EXERCISE: Your job with the data below is to output exactly the lines from the one holding "This screenshot has width=980, height=556." down to the one holding "Task: Apply promo code with Appliquer link", both included, and no others.

TASK MATERIAL:
+ + + + +

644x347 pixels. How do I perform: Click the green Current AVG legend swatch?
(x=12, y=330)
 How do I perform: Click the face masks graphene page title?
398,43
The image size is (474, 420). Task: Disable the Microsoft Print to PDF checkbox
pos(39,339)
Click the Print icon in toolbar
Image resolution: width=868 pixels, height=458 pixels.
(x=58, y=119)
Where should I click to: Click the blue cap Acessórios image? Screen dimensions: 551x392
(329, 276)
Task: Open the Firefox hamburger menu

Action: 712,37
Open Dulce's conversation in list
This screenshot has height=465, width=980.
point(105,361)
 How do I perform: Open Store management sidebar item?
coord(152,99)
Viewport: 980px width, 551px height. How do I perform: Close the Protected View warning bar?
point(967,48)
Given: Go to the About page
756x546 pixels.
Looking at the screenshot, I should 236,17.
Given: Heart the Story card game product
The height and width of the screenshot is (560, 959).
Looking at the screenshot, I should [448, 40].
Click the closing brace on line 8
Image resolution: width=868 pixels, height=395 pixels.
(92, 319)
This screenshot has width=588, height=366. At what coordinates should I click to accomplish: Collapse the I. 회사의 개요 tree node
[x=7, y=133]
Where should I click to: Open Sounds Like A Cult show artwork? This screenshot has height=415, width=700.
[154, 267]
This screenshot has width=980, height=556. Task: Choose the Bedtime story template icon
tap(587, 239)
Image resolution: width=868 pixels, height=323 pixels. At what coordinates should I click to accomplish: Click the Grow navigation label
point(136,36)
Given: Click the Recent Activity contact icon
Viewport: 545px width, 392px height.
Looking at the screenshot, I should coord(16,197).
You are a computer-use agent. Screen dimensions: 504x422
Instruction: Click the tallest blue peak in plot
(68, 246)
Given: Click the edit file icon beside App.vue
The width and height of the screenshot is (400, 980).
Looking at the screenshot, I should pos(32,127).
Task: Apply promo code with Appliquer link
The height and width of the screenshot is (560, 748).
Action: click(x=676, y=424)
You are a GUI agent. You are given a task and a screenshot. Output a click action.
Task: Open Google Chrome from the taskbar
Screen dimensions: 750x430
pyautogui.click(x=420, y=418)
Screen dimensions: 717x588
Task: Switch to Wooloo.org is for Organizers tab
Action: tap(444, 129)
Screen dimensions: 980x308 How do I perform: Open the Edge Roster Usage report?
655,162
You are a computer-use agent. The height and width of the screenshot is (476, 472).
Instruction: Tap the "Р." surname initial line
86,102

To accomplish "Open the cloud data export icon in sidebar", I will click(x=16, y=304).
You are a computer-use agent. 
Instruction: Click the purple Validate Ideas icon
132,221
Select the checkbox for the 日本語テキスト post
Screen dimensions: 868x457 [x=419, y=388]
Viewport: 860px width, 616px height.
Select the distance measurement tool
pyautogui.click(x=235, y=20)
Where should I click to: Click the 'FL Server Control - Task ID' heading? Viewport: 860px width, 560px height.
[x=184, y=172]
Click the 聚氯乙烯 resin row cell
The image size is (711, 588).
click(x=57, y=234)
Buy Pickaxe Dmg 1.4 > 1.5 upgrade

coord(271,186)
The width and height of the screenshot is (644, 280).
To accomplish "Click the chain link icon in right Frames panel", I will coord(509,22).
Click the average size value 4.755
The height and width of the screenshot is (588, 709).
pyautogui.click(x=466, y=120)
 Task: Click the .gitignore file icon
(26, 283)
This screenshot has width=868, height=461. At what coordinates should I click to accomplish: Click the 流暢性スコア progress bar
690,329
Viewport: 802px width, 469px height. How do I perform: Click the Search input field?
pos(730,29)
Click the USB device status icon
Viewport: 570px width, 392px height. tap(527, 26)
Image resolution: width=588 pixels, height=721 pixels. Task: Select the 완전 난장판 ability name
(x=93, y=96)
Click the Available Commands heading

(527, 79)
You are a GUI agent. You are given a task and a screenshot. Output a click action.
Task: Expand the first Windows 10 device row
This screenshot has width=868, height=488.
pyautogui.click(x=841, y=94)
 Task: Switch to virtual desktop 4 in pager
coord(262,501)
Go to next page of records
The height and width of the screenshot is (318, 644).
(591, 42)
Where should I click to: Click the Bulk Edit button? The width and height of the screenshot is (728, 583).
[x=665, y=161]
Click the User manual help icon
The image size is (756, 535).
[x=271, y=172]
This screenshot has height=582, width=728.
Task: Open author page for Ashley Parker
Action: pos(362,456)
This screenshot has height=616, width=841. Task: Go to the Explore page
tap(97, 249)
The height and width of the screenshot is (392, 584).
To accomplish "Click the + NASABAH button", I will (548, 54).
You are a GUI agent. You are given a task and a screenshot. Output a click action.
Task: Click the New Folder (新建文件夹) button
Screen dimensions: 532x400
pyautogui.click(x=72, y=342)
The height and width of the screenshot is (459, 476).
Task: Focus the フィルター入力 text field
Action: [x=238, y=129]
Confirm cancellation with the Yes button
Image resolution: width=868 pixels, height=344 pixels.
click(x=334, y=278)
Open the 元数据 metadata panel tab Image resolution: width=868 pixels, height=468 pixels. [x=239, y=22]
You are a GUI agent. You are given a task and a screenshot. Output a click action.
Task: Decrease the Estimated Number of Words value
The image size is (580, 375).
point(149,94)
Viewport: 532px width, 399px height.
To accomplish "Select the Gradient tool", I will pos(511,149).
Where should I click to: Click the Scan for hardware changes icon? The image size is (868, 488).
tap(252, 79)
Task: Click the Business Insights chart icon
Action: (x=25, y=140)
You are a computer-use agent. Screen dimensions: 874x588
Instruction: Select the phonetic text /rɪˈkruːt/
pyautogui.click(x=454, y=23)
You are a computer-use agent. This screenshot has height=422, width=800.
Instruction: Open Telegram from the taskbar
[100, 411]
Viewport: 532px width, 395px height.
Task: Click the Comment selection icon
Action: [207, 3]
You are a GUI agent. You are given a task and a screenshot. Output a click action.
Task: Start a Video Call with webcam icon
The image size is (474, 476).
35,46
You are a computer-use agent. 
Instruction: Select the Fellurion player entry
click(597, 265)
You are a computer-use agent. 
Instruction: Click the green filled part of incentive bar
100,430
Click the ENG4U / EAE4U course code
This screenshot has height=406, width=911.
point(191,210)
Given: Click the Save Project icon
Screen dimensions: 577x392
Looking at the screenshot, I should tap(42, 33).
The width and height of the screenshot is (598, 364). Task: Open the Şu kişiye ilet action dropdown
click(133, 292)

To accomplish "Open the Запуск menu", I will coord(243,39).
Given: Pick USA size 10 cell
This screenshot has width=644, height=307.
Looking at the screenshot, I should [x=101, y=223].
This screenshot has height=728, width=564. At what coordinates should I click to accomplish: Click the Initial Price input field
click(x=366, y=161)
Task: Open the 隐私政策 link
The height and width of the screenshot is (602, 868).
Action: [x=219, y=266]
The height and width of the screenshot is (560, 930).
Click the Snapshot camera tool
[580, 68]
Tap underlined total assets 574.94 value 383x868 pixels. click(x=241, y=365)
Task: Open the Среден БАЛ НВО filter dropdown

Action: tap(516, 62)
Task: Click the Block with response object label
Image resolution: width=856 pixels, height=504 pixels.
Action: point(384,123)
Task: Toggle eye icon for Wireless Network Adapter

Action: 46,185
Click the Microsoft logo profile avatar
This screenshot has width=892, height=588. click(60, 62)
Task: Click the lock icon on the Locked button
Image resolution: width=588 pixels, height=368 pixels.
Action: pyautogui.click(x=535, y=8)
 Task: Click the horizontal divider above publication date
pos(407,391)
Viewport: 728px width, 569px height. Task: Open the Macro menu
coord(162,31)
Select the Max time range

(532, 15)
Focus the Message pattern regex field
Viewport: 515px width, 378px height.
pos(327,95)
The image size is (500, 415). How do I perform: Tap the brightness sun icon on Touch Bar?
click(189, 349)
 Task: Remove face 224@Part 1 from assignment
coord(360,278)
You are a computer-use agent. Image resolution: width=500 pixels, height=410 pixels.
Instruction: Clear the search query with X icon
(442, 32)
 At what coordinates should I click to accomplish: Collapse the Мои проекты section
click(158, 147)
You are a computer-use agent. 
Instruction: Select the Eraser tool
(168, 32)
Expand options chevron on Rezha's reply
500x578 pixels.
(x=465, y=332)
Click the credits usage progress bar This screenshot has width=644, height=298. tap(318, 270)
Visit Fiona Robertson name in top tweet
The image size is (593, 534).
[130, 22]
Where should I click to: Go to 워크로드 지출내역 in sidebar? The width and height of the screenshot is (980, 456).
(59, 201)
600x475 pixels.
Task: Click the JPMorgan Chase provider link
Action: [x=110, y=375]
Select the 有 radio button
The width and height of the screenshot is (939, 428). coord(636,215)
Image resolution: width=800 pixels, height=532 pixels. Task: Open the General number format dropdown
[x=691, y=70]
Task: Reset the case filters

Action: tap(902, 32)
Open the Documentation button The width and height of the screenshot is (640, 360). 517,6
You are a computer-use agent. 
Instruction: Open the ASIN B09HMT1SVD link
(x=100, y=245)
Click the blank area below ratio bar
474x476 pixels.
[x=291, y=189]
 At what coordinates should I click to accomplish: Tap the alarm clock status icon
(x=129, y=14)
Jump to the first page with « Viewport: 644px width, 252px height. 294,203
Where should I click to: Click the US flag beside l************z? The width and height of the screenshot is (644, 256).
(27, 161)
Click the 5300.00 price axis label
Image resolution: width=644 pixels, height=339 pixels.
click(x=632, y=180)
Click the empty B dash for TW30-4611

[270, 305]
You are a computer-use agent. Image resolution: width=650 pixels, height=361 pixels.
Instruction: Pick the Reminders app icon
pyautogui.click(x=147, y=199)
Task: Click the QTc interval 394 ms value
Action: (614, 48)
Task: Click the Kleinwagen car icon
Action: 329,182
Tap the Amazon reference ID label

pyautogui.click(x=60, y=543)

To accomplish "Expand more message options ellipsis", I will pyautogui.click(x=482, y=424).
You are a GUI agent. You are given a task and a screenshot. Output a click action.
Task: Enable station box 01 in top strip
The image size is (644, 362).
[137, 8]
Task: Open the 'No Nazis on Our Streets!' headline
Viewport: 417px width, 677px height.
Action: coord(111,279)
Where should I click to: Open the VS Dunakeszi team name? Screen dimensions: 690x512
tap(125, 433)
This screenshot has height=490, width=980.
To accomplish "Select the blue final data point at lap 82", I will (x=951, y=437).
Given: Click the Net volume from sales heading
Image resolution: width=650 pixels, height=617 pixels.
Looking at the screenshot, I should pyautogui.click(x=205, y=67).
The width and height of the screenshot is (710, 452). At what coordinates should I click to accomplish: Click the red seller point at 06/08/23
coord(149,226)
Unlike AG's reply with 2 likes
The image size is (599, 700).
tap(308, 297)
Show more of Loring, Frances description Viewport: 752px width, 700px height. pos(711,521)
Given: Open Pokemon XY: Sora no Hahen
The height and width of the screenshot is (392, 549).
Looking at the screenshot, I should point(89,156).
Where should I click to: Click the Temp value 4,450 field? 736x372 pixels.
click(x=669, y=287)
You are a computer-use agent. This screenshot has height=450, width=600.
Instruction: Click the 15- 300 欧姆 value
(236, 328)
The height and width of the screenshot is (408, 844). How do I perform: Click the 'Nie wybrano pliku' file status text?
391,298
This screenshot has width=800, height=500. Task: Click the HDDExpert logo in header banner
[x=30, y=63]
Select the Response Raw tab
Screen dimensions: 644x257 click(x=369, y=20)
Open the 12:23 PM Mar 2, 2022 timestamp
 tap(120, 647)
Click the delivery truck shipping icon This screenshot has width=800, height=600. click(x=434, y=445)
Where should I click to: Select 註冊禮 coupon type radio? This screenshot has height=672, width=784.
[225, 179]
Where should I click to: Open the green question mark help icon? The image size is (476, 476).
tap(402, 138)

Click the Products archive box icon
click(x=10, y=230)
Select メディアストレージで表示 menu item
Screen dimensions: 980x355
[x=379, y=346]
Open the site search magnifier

+ + + + +

ANSWER BELOW:
This screenshot has width=980, height=556. Task: Choose the Bedtime story template icon
tap(587, 239)
Image resolution: width=868 pixels, height=323 pixels. At what coordinates should I click to accomplish: Click the Grow navigation label
point(136,36)
Given: Click the Recent Activity contact icon
Viewport: 545px width, 392px height.
Looking at the screenshot, I should coord(16,197).
You are a computer-use agent. Screen dimensions: 504x422
Instruction: Click the tallest blue peak in plot
(68, 246)
Given: Click the edit file icon beside App.vue
The width and height of the screenshot is (400, 980).
Looking at the screenshot, I should pos(32,127).
Task: Apply promo code with Appliquer link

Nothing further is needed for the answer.